TASK BRIEF:
Reproduce exactly the entries from the "OEM Tow Tractors Manufacturers (768, 1934)" line to the end. Skip all pictures.
── PROVIDED DATA
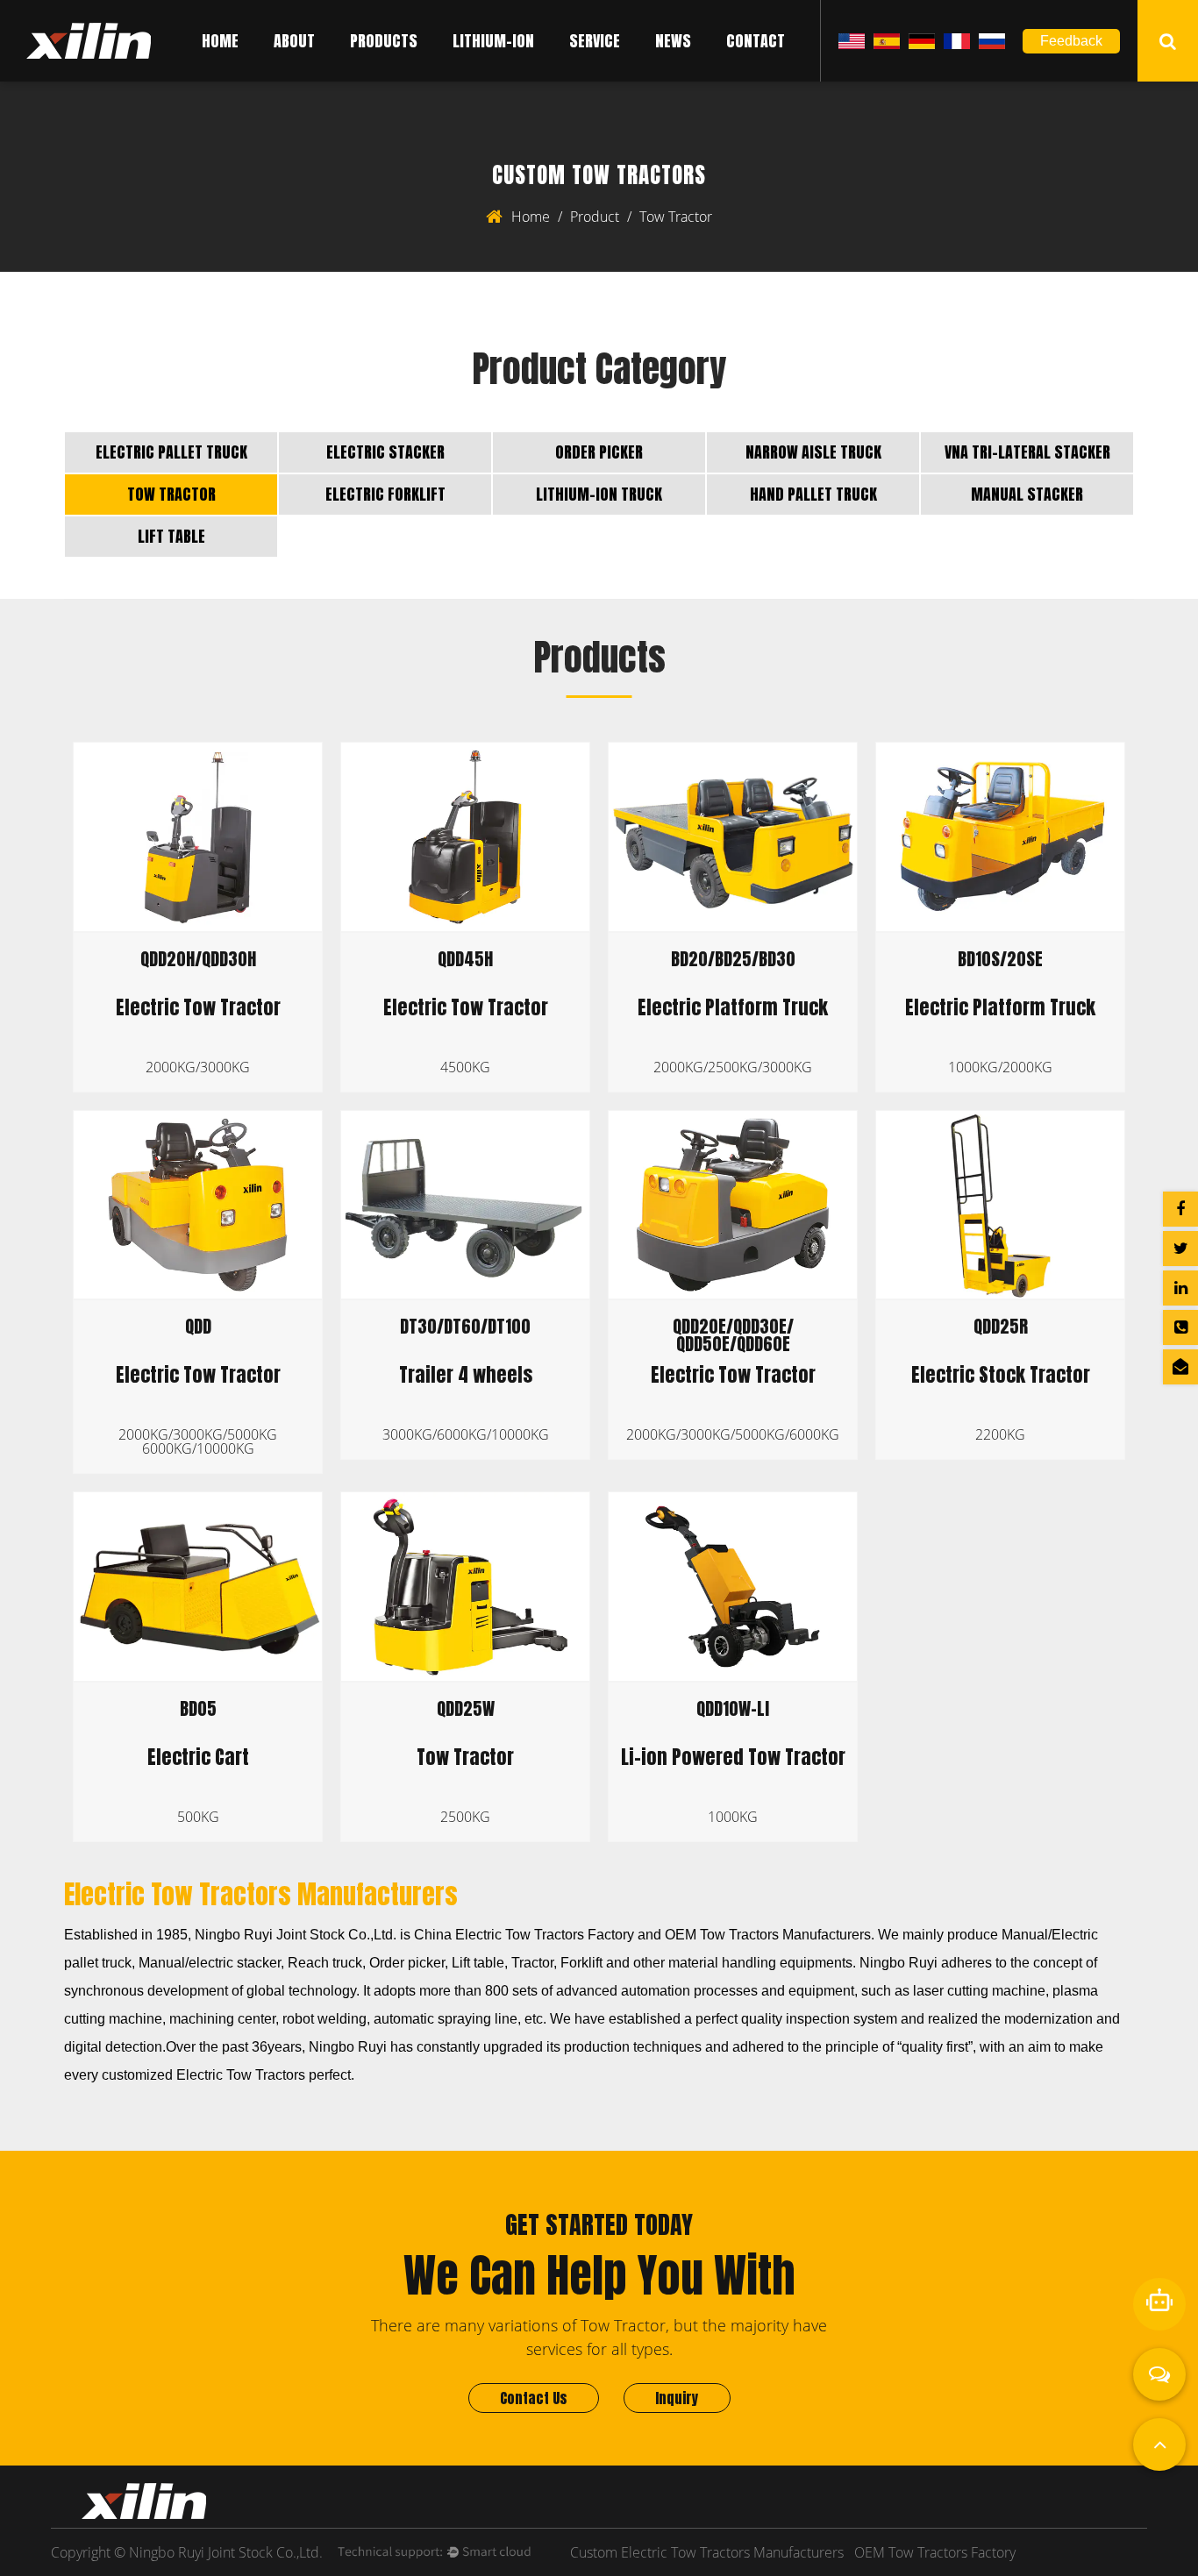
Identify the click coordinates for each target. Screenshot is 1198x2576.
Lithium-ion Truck (599, 494)
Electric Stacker (385, 452)
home (530, 216)
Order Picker (599, 452)
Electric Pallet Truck (171, 452)
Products (383, 41)
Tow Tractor (171, 494)
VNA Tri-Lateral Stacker (1027, 452)
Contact (755, 41)
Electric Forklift (385, 494)
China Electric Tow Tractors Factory (524, 1934)
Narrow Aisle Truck (813, 452)
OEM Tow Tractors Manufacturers (768, 1934)
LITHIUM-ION (493, 41)
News (673, 41)
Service (594, 41)
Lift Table (171, 536)
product (594, 216)
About (294, 41)
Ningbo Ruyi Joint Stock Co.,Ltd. (295, 1934)
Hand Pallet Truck (813, 494)
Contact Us (533, 2398)
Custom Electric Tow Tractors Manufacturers (707, 2552)
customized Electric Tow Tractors (203, 2074)
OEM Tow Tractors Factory (935, 2552)
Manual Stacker (1027, 494)
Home (220, 41)
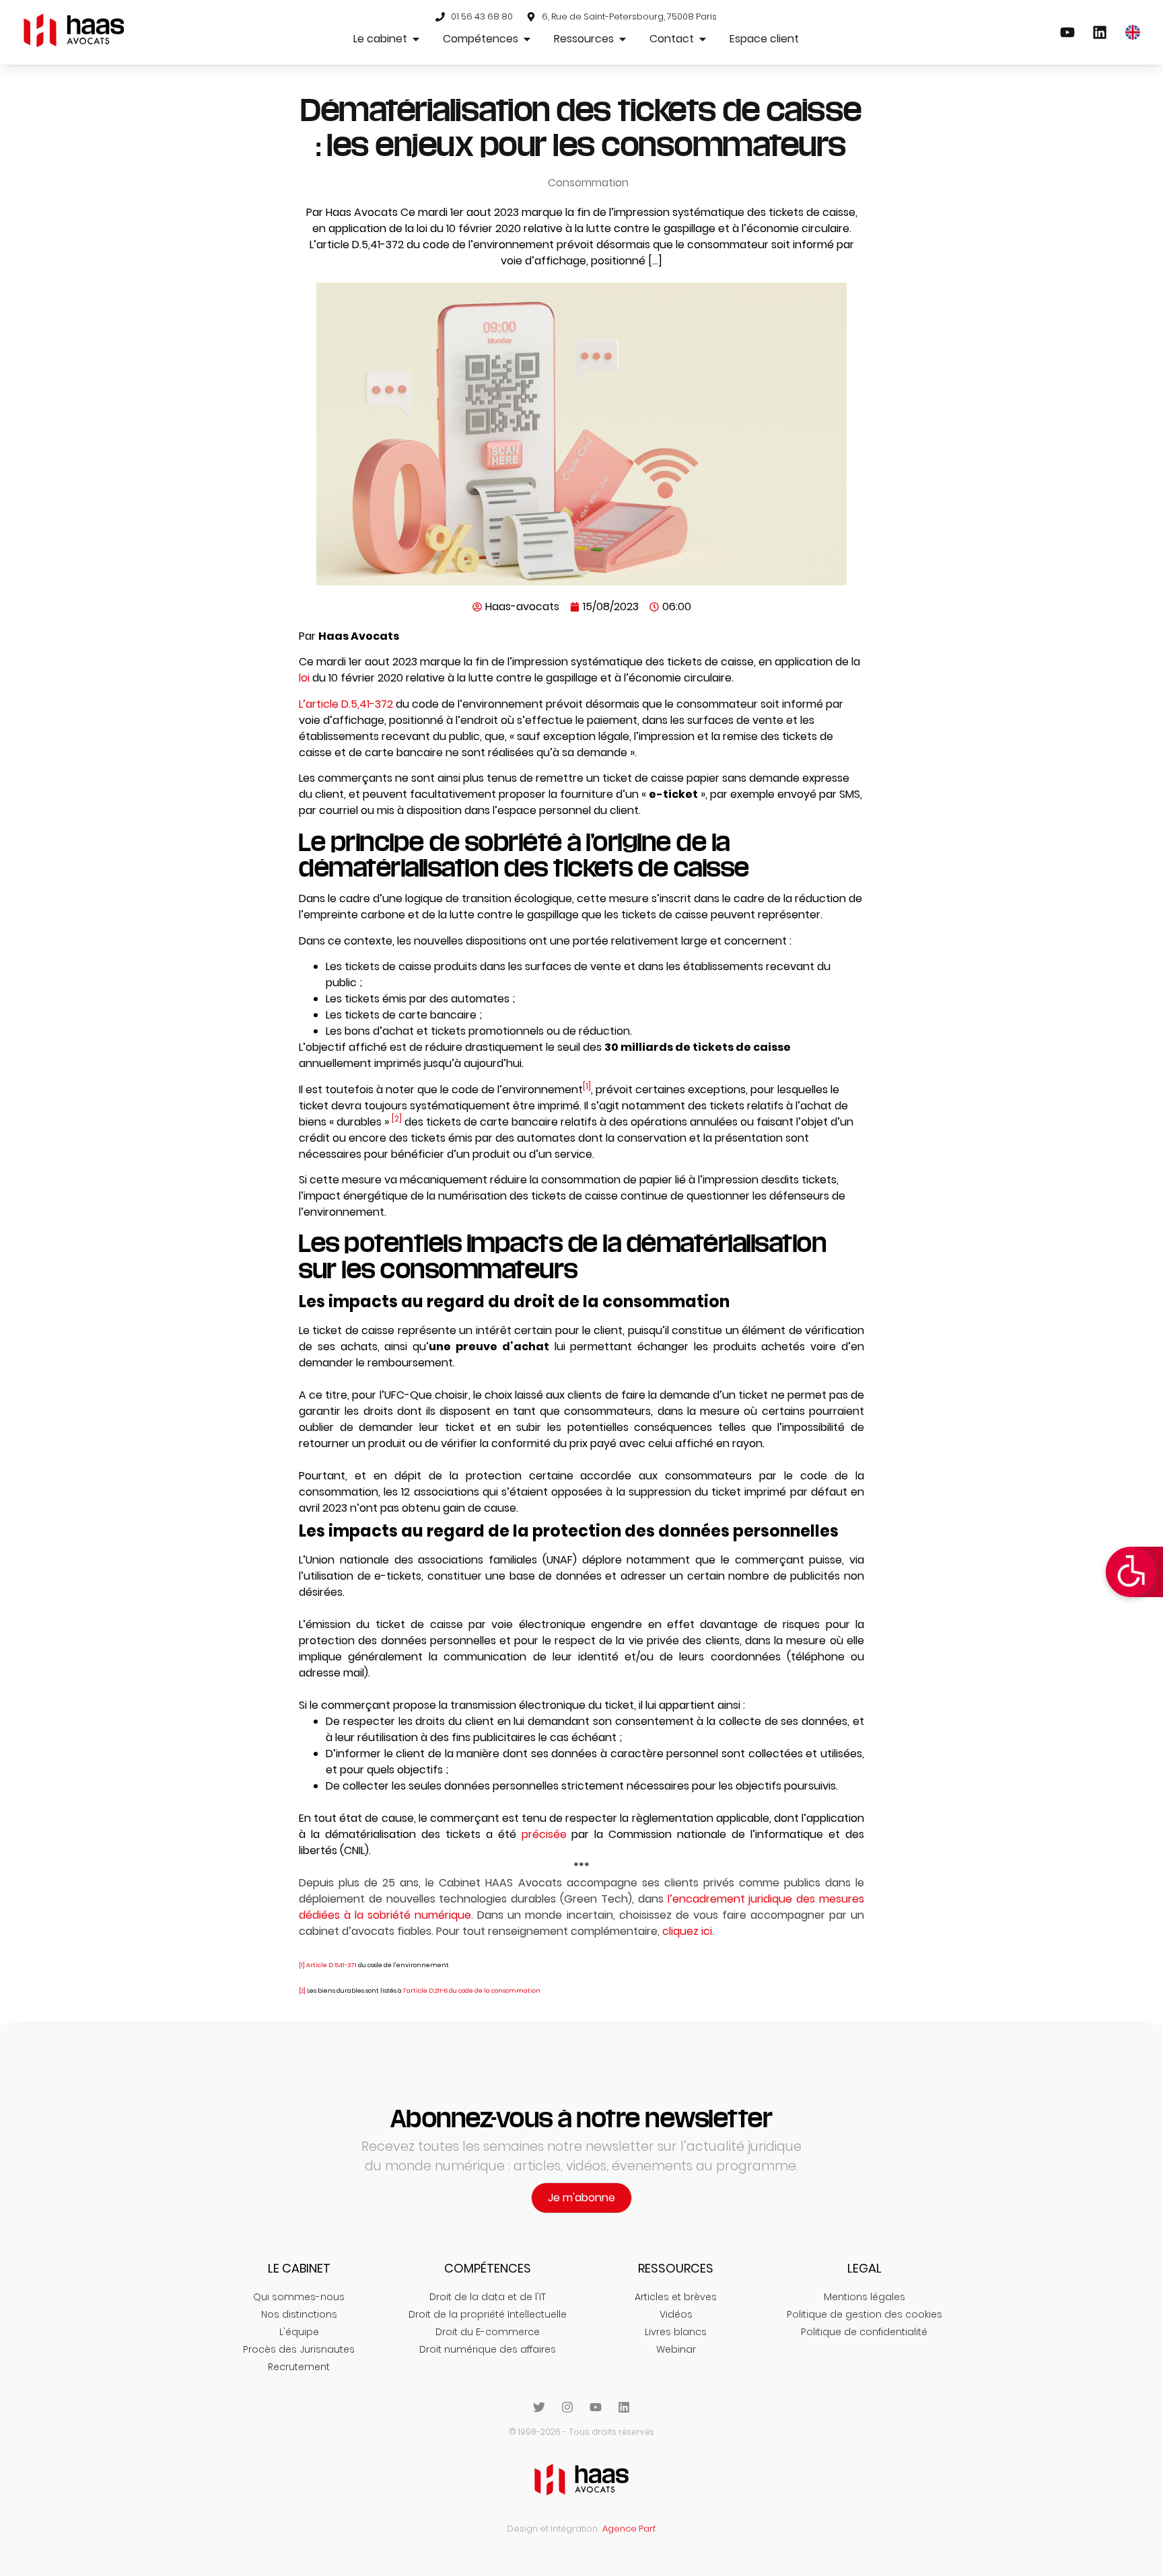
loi (304, 678)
────
PROBLEM SOLUTION:
OEM Tow Tractors Manufacturers (768, 1934)
LITHIUM-ION (493, 41)
News (673, 41)
Service (594, 41)
Lift Table (171, 536)
product (594, 216)
About (294, 41)
Ningbo Ruyi Joint Stock Co.,Ltd. (295, 1934)
Hand Pallet Truck (813, 494)
Contact Us (533, 2398)
Custom Electric Tow Tractors Manufacturers (707, 2552)
customized Electric Tow Tractors (203, 2074)
OEM Tow Tractors Factory (935, 2552)
Manual Stacker (1027, 494)
Home (220, 41)
loi (304, 678)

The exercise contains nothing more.